Malaysia May Reserve Room for Further Cuts as It Maintains Rate
Written on July 29, 2009
Malaysia’s central bank may signal it has room to resume cutting interest rates should economic conditions unexpectedly worsen, even as it holds borrowing costs steady for a third straight meeting today.
All 23 economists surveyed by Bloomberg News expect Bank Negara Malaysia to hold its overnight policy rate unchanged at 2 percent in the decision due at 6 p.m. The benchmark is at its lowest level since it was introduced in April 2004.
“We expect the statement to remain cautious on growth” amid the stabilizing domestic and global economies, said Rahul Bajoria, an economist at Barclays Capital in Singapore. “Bank Negara will likely continue to maintain a dovish stance in this policy meeting, with the governor suggesting recently that they are willing to move if there is any kind of slowdown.”
Governor Zeti Akhtar Aziz halted in April after cutting the benchmark rate by 1.5 percentage points between November and February, predicting Southeast Asia’s third-largest economy will resume growth in the fourth quarter after contracting in the first half. She said last month Malaysia has the “flexibility” to lower interest rates if external conditions deteriorate.
Neighboring Singapore emerged from its recession last quarter as the economy expanded from the previous three months for the first time in a year. Elsewhere, central banks from Thailand to South Korea have stopped lowering interest rates as policy makers anticipate a recovery from the world’s deepest recession since the Great Depression.
Biased Toward Growth
“I would expect them to acknowledge that global demand is stabilizing and that the region has returned to growth,” said Matt Hildebrandt, an economist at JPMorgan Chase & Co cheap payday loan. in Singapore. “However, I expect Bank Negara to remain cautious about the outlook. Policy will remain biased toward growth rather than inflation.”
Gross domestic product shrank 6.2 percent in the three months to March, the first decline since 2001, as exports of Malaysian Pacific Industries Bhd. semiconductors and other goods slumped. Zeti has said the economy probably posted a similar contraction last quarter and that the earlier rate cuts and 67 billion ringgit ($19 billion) of government stimulus plans will help support a recovery in the coming months.

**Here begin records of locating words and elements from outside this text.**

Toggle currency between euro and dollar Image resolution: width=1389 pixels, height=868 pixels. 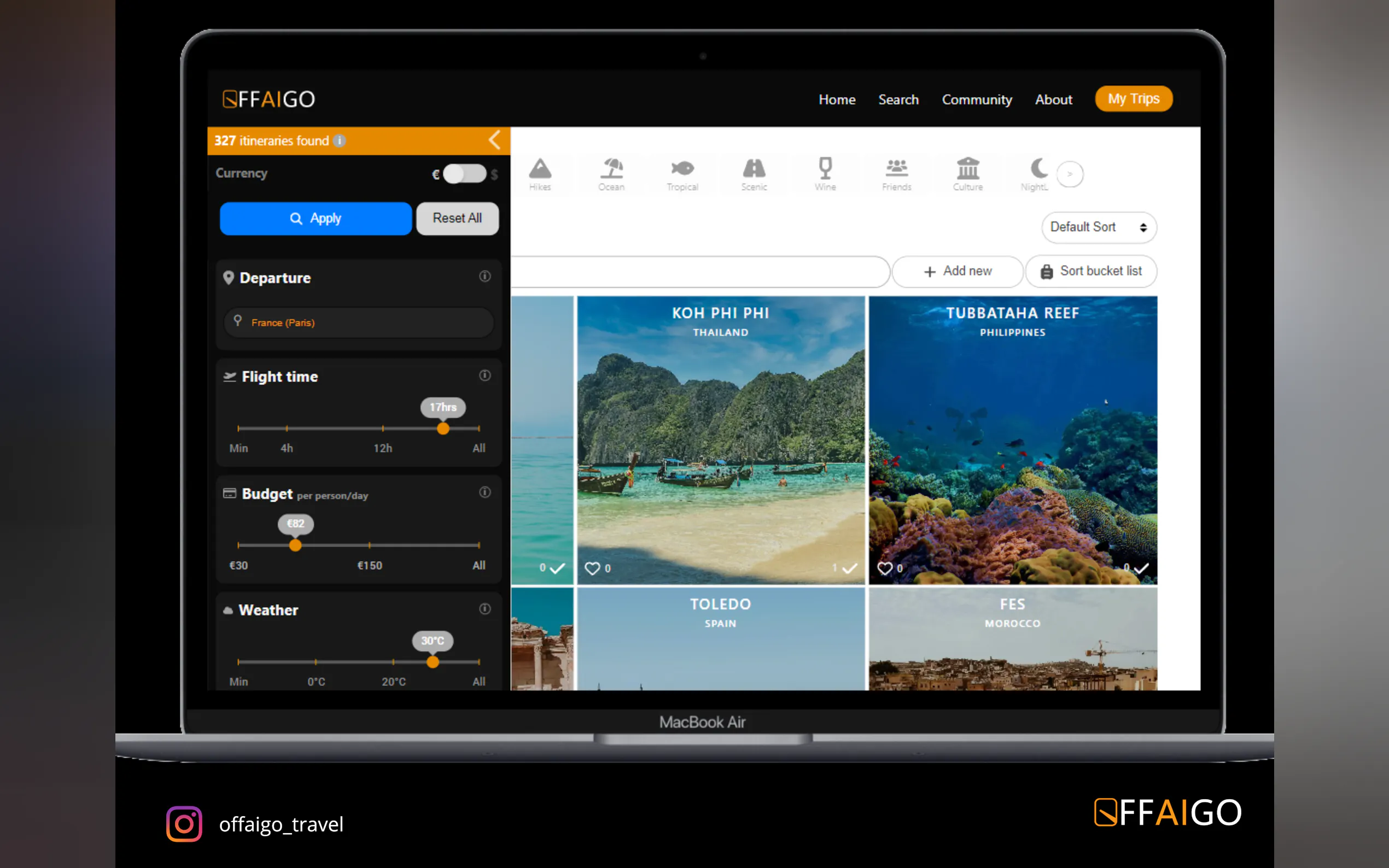(x=464, y=173)
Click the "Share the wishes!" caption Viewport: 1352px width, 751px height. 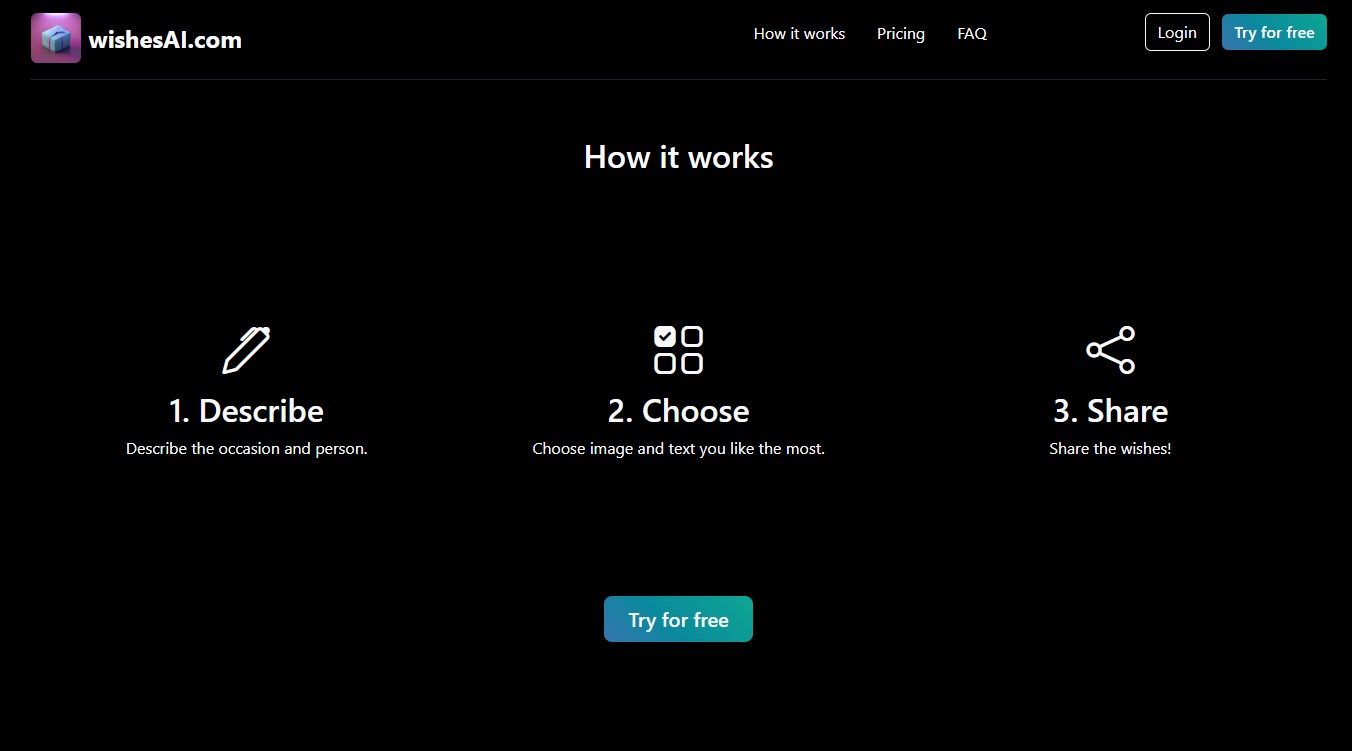(1110, 449)
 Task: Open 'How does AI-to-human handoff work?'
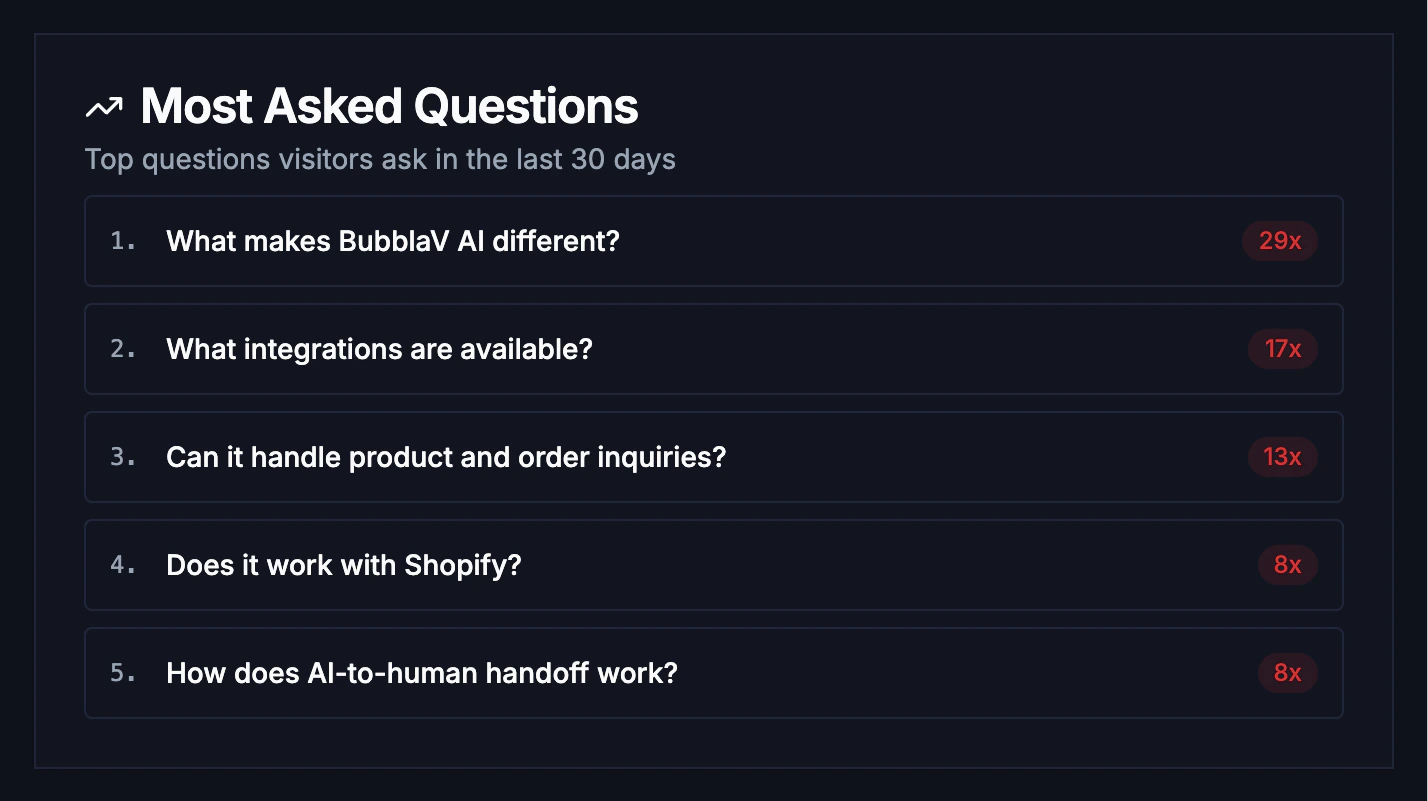(x=422, y=673)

Malaysia’s consumer prices fell 1.4 percent in June from a year earlier, the first decline in more than 22 years, as the shrinking economy hurt demand for goods and services and commodities costs eased from last year’s records.
The ringgit has strengthened more than 2 percent since Bank Negara first held rates steady on April 29, as investors speculated the central bank will refrain from cutting the benchmark interest rate further.
Credit Availability
The central bank may reiterate that its focus now is to ensure the availability of credit rather than lowering borrowing costs, said economists including David Cohen.
“They might allude to signs of a bottoming in the global downturn, but indicate continued emphasis on ensuring adequate flow of credit to the economy,” said Cohen, director of Asia forecasting at Action Economics in Singapore. “They will indicate patience in the face of subdued inflation and uncertainties clouding the economic outlook.”